*Aim of the task*.
Report how many lines of the records below include the word "computer". Give nothing but the number.

*Stored data entries*.
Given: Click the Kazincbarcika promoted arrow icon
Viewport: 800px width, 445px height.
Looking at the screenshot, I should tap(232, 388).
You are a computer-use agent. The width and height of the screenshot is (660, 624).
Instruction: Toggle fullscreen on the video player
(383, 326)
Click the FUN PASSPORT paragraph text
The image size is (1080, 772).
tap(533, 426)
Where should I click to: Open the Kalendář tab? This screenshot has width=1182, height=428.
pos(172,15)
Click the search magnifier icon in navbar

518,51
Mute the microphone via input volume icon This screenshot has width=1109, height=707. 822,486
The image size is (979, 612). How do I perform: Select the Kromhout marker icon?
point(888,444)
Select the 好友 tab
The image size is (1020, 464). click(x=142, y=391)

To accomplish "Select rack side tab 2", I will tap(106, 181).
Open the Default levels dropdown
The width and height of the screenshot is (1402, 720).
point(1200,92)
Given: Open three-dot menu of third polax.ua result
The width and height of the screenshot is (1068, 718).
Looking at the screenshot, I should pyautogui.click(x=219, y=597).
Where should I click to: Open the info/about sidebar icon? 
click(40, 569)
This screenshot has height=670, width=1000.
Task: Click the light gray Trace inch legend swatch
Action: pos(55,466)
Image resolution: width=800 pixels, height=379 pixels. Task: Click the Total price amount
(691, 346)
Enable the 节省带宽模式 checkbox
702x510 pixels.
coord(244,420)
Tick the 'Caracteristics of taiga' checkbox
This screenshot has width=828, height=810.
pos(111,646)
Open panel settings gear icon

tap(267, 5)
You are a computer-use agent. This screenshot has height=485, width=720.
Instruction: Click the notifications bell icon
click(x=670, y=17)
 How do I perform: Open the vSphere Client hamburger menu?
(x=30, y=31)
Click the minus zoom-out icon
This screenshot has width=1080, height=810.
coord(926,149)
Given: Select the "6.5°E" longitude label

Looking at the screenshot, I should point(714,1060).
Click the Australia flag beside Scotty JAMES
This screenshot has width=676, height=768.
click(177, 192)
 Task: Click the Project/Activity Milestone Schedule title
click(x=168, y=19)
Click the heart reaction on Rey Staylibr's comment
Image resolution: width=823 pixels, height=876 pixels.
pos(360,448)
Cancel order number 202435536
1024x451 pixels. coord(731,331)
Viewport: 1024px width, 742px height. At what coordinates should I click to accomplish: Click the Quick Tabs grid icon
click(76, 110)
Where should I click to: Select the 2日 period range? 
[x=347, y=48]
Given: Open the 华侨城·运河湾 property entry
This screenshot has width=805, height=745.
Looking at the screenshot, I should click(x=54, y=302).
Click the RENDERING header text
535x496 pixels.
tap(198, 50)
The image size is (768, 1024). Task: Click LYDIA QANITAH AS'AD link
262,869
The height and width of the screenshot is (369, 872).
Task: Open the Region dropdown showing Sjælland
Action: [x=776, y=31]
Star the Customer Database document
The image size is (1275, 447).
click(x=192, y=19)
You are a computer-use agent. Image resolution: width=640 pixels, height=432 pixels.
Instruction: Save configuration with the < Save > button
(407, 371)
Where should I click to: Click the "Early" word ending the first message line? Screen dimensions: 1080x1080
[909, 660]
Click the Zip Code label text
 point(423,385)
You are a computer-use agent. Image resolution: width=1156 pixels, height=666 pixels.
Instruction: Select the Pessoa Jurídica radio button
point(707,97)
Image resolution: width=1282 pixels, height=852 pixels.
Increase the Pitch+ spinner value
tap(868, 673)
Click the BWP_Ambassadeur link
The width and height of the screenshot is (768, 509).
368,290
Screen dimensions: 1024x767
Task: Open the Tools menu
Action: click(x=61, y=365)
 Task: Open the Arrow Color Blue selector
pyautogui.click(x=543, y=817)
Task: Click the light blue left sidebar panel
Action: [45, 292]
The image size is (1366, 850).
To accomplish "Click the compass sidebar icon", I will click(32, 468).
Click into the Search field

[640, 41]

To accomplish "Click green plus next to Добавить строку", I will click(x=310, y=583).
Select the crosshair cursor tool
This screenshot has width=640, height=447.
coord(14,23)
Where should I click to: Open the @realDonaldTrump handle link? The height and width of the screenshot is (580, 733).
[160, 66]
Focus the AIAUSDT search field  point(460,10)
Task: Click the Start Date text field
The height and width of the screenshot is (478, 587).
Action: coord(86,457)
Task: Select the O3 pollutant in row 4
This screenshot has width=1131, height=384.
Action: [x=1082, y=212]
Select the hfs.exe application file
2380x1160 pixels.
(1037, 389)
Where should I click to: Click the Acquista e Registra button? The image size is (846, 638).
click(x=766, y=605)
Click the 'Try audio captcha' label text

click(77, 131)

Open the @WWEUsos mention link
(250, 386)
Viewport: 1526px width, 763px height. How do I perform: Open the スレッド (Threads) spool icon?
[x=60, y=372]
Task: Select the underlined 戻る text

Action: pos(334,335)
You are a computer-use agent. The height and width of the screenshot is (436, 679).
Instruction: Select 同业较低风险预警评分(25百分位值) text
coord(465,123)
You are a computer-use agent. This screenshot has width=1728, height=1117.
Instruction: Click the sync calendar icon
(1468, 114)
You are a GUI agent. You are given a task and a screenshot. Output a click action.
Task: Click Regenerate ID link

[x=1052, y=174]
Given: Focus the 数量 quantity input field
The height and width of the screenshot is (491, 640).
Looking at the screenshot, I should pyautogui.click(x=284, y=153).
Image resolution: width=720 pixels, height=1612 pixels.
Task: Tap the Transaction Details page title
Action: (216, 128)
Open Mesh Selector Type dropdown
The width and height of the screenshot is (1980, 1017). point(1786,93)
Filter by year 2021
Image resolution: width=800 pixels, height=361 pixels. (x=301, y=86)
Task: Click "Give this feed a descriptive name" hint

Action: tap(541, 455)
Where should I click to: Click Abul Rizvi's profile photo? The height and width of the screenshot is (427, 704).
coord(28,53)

*Solution for this task*.
6